According to the union, Kaiser Permanente is one of the earliest adopters of AI in the health care industry. The California Nurses Association, which represents 24,000 Kaiser nurses, is demanding that workers and unions be involved in the development of the technology and decisions on how AI is used in patient care.
“Nurses are all for tech that enhances our skills and the patient care experience,” Gutierrez Vo said in an earlier statement. “But what we are witnessing in our hospitals is the degradation and devaluation of our nursing practice through the use of these untested technologies.”
Cathy Kennedy, a neonatal intensive care nurse at Kaiser Roseville, said nurses understand that the new technology “is here to stay,” but she and her colleagues are concerned that Kaiser is using AI to cut costs and boost profits, rather than to improve patient care.
"We need to pause and really take time to say, is this truly what you want to do?" Kennedy said in a phone interview ahead of the protest. "We're questioning the validity of whether it's that important to continue increasing the amount of technology they are asking us to utilize as we're trying to take care of patients."
Kennedy, who has worked as a nurse for four decades, said some existing technologies already cause care delays, like electronic records that link staffing needs to real-time charting. If nurses don't log records immediately, the next shift could be short-staffed.
In an emailed statement, Kaiser said the company uses AI tools to empower nurses and that the technology does not have the power to make health care-related decisions.
“We have consistently invested in and embraced technology that enables nurses to work more effectively, resulting in improved patient outcomes and nurse satisfaction, and we will continue to do so,” the statement said. “As an organization dedicated to inclusiveness and health equity, we ensure the results from AI tools are correct and unbiased; AI does not replace human assessment.”
But Gutierrez Vo said Kaiser currently gives patients the option to talk to an AI chatbot in lieu of calling an advice nurse. The problem with that is the chatbot uses medical jargon as keywords to sort and prioritize patients, so if patients describe symptoms indicative of a heart attack but not with medical terms the AI is trained on, they might not be directed to seek emergency care in a situation when a real nurse would.

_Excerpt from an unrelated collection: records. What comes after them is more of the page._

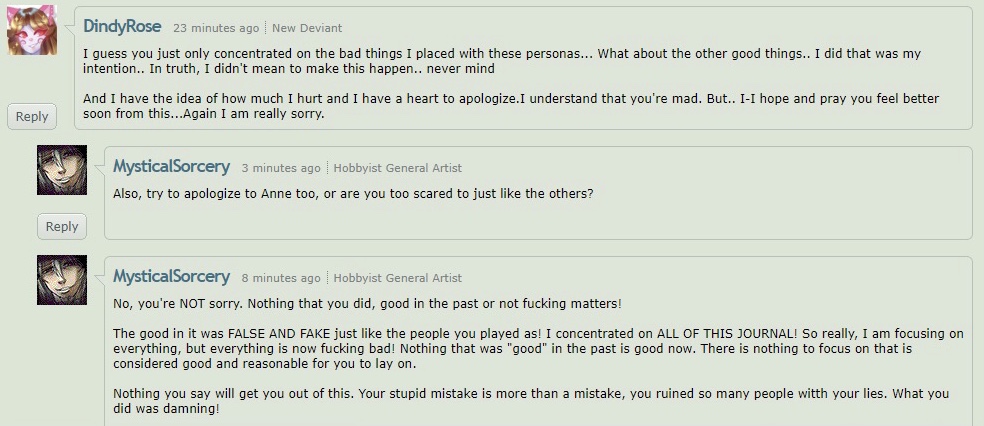
Task: Open MysticalSorcery username on the Anne apology comment
Action: coord(171,167)
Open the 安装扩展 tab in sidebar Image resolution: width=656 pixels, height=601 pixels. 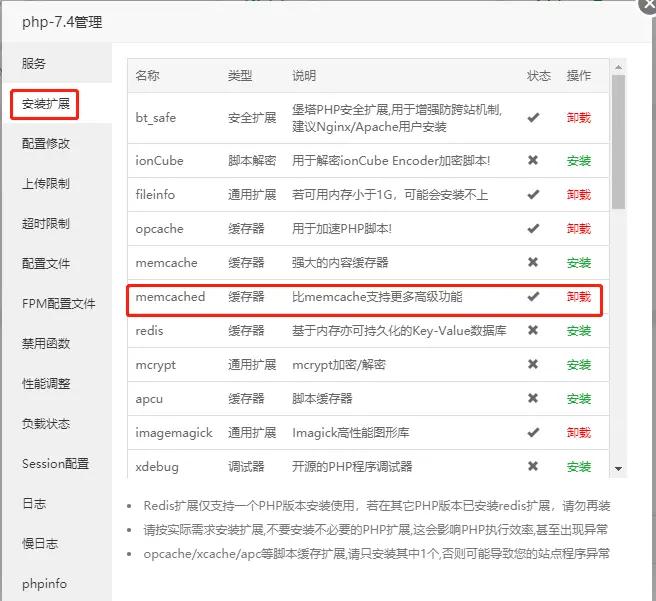[x=46, y=104]
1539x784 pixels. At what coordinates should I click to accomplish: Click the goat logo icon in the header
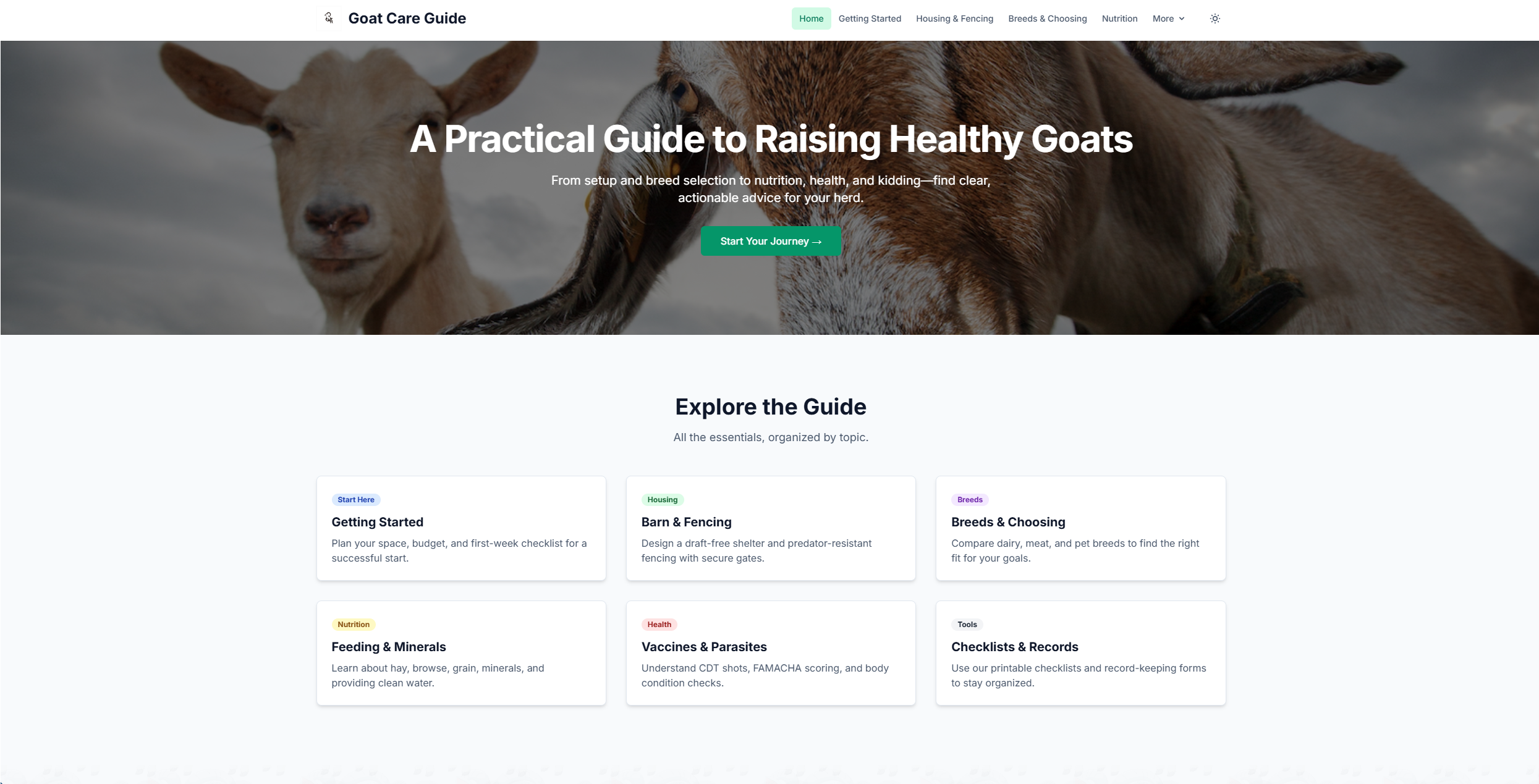[328, 18]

“The AI might direct them to the pharmacy, not to a doctor,” said Gutierrez Vo.
Kaiser nurses are arguing that any new technologies need to be properly evaluated before they are deployed. The union is planning to invoke bargaining rights to negotiate the hospital system’s use of any new AI tools before they are rolled out.

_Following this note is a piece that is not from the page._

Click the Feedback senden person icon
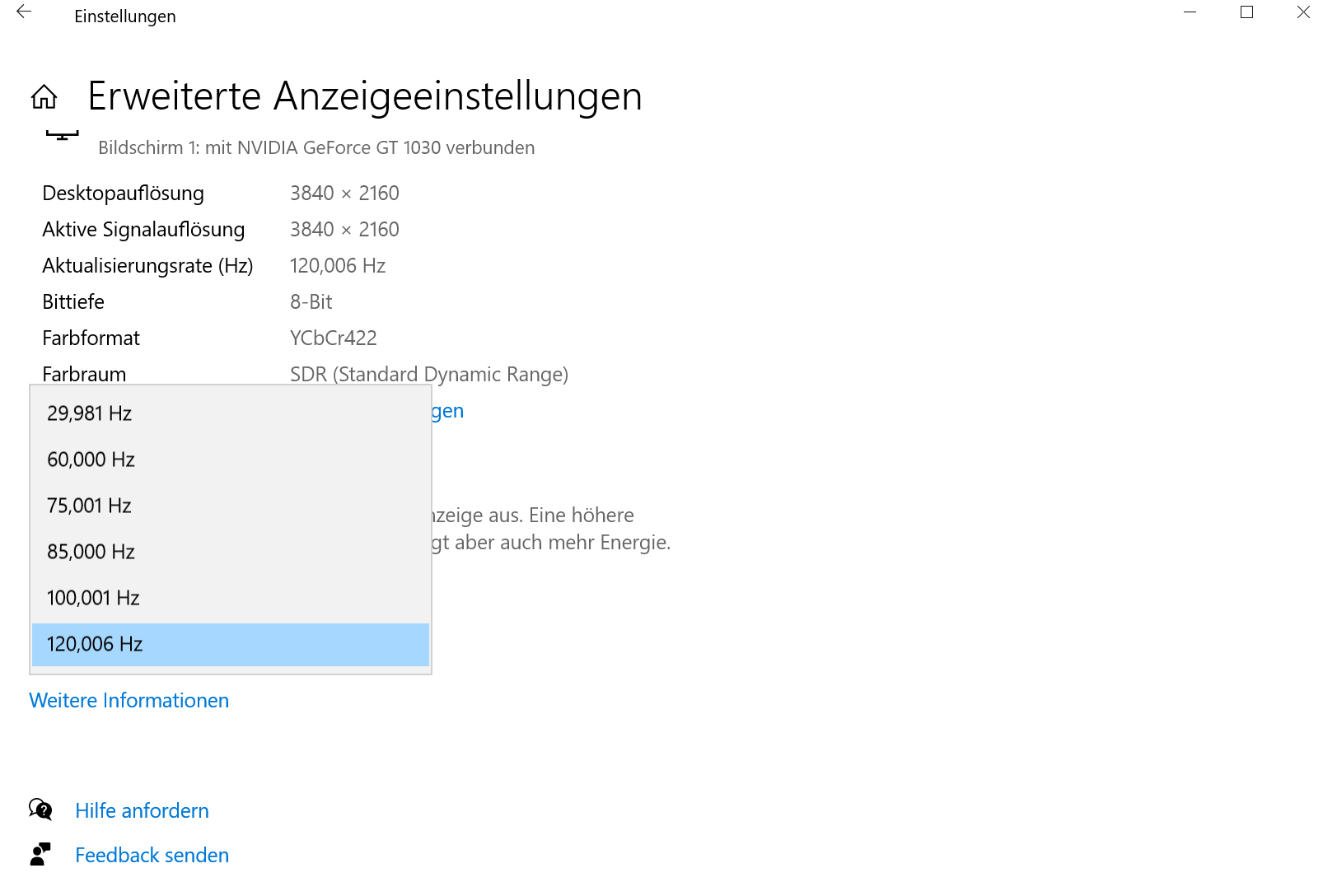Screen dimensions: 1323x896 point(40,854)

Nurses at other health care systems in California said AI tools at their hospitals are making their jobs harder, not easier.
Melissa Beebe, a nurse who takes care of cancer patients at UC Davis Medical Center in Sacramento, said the hospital currently uses AI to monitor patients’ vitals. The “bio button” tool alerts nurses if there are irregularities like an abnormal heart or breathing rate, but it often issues false alarms, Beebee said.

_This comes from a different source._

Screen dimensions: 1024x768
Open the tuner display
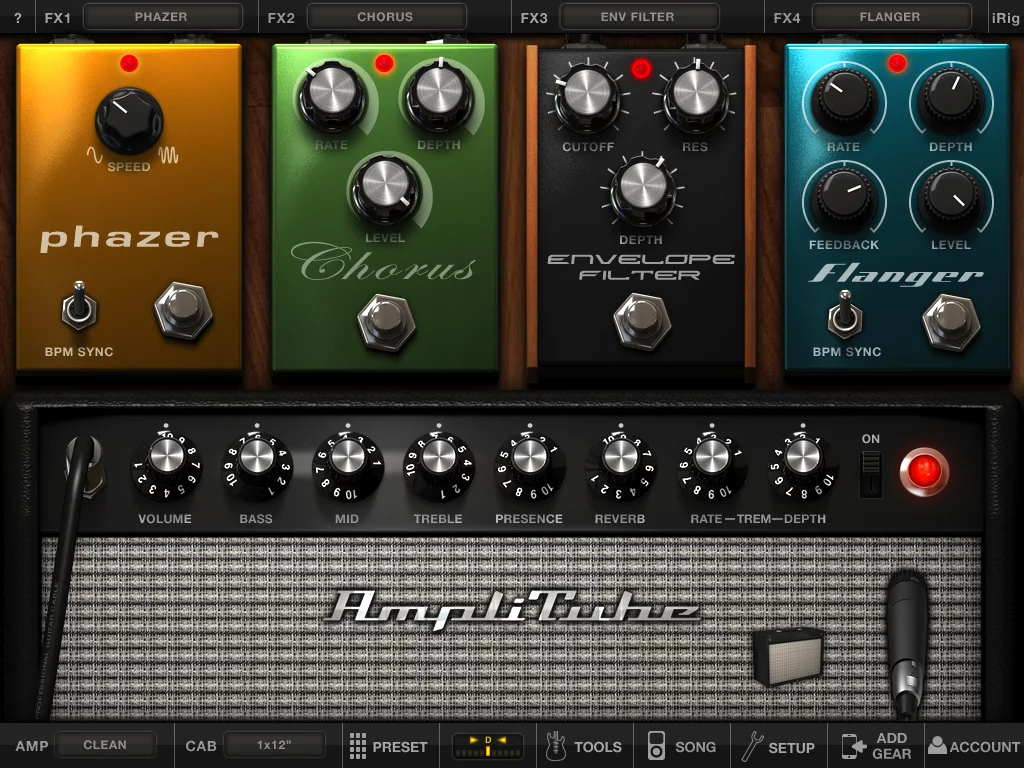pyautogui.click(x=487, y=746)
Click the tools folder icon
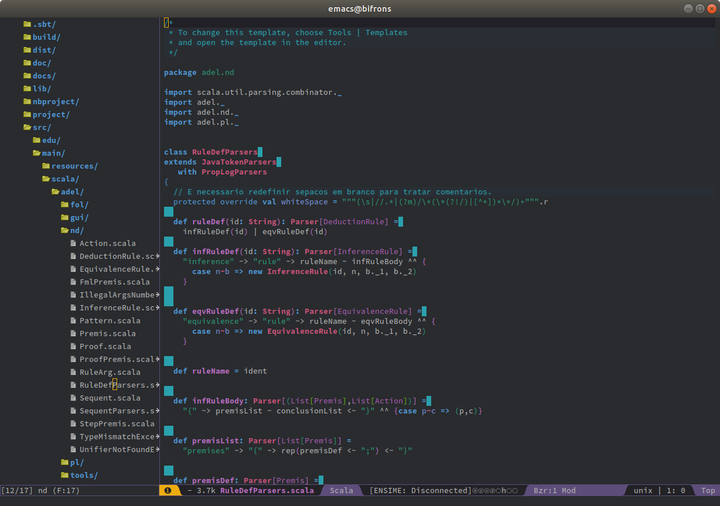Image resolution: width=720 pixels, height=506 pixels. (64, 475)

“The AI will say the respiratory rate is odd, but then I’ll look, and it’s fine,” Beebe said. “It’s not doing what it’s supposed to do, and we’re having to do double work.”
UC Davis Medical Center spokesperson Steve Telliano said Beebe’s concerns amounted to “fear-mongering,” saying that tool was introduced in May 2022 and allows patients’ vitals to be monitored while they are outside the hospital and to alert nurses of abnormal vital signs.
“The concern is that this [technology] will take jobs, it will not,” Telliano said. “It will make their jobs easier.”
But Beebe had another idea for how the hospital could make her job easier—and improve patient care.
“They could set up another oncology unit,” Beebe said. “But that wouldn’t save money.”